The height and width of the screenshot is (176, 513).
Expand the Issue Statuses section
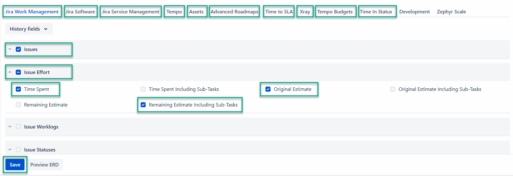(x=10, y=150)
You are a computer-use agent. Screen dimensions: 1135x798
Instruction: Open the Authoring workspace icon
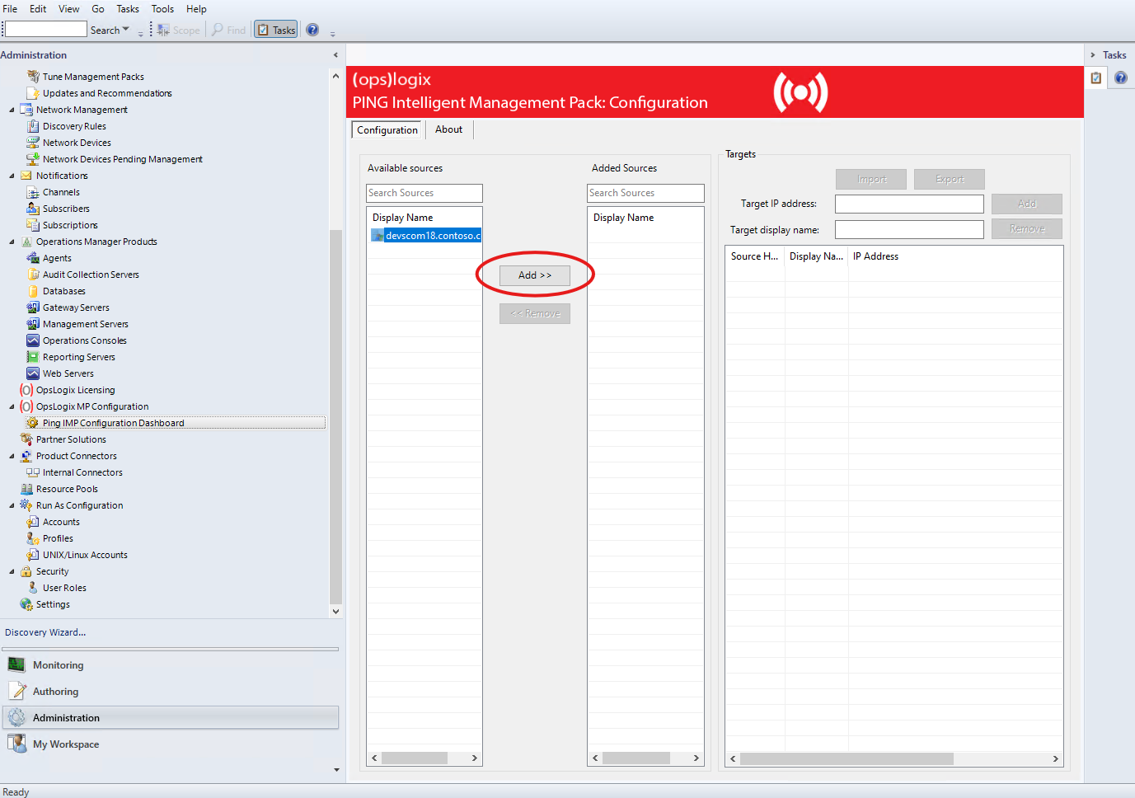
• • • •
▶ **YOUR TASK**
Transcribe all the entries precisely. Do not include any picture.

▶ **OUTPUT FOR THIS EXERCISE**
The height and width of the screenshot is (176, 513).
Expand the Issue Statuses section
(x=10, y=150)
You are a computer-use agent. Screen dimensions: 1135x798
Instruction: Open the Authoring workspace icon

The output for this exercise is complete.